The ancient Greeks would approve of the saying from the Spanish civil war: “Better to die on your feet than live on your knees.” The republicans said this while fighting against the fascists in the 1930s. When my nieces are old enough to see Pan’s labyrinth, about that war, I shall point out the fascist supper scene where a smug priest sits by a rich man next to a haughty captain who declares the masses deserve to be kept in their lowly station and ruled by their betters… And that is what everyone believed in the huge Persian Empire. This included Asia Minor (modern Turkey) and the oriental lands beside Greece.

(Surrounded in space and time)
As Sir Edward Creasy described things in 1851:
Quote “…A monotonous uniformity pervades the histories of nearly all Oriental empires, from the most ancient down to the most recent times. …It is also a striking fact that the governments of all the great Asiatic empires have in all ages been absolute despotisms. And Hereen is right in connecting this with another great fact, which is… (quoting Hereen) ‘polygamy: where that custom exists, a good political constitution is impossible. Fathers, being converted into domestic despots, are ready to pay the same abject obedience to their sovereign which they exact from their family and dependents in their domestic economy.’(unquoting Hereen)

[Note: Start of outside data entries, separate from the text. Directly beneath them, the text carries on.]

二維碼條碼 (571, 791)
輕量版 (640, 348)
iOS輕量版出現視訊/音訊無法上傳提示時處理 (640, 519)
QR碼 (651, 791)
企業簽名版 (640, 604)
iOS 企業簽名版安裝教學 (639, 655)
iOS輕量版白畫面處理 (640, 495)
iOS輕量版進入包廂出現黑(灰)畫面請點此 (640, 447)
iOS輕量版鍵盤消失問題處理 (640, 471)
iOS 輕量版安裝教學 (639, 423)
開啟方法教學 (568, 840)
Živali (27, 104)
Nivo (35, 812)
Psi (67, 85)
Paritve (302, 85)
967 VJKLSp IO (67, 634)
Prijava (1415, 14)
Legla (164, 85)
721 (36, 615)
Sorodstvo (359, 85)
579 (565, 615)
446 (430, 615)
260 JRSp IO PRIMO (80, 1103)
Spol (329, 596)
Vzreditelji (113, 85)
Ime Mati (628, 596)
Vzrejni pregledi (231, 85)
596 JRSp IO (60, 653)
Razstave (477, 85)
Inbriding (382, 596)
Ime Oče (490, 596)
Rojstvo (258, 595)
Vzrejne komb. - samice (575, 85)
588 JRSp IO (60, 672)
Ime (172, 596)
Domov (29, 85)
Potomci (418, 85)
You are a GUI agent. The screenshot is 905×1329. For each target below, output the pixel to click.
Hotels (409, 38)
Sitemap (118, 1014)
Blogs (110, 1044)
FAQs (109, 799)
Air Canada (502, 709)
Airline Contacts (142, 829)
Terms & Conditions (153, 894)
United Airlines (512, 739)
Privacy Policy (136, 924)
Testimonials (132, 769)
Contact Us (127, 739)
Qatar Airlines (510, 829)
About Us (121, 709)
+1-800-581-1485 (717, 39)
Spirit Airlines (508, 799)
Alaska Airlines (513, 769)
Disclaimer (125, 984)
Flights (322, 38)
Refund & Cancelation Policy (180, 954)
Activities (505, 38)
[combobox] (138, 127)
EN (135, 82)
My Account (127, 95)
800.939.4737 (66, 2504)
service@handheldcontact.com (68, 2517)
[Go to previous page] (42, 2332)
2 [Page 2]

We should bear in mind, also, the inseparable connection between the state religion and all legislation which has always prevailed…stereotyping the lines in which literature and science must move, and limiting the extent to which it shall be lawful for the human mind to prosecute its inquiries.” Unquote

Creasy points out that there was little west of Greece: only a few Greek colonies along the Mediterranean Sea and the weak city of Rome. They too would have fallen to Persia (modern day Iran). So if Greece had been snuffed out that would have been the end of freedom of thought. Gone with the wind. Generations would have lived and died not even knowing they were missing anything (yes, I’ve read Nineteen Eighty-four).

When finally a generation came along to invent movies they would have made dreck like they did during the cold war in the Soviet Union. I wonder if that movie about Mel Gibson’s family during an invasion, Signs, was ever dubbed into Arabic. What can Arab extremists make of the scene where the danger is so close that Mel’s family may be having their last supper on earth? Remember what Mel decides? He lets his family vote on what to do. Arabs must be baffled.

Recently I was told that most of the world’s building cranes have gone to the Middle Orient, the lands of the former Persian Empire. Yes, today the people of the Middle East have all the measurable "concrete" objectives of a modern state. They have skyscrapers, highways, even schools for computer technology…yet, except for Israel, something … is Not Happening. Until the people grasp the goal of democracy…greatness will forever elude them.

Sean Crawford
from April 2011.38
re-posted March 2013

~Everything I know about goals not being measurable is from Boards that Make a Difference, John Carver's book with the Jossey-Bass publishers, 1991. I have just today sent away for his expensive revised third edition "with a 100,000 copies sold."

~What the army could have done in Nam, or in the near east today, is learn to see the culture as the terrain.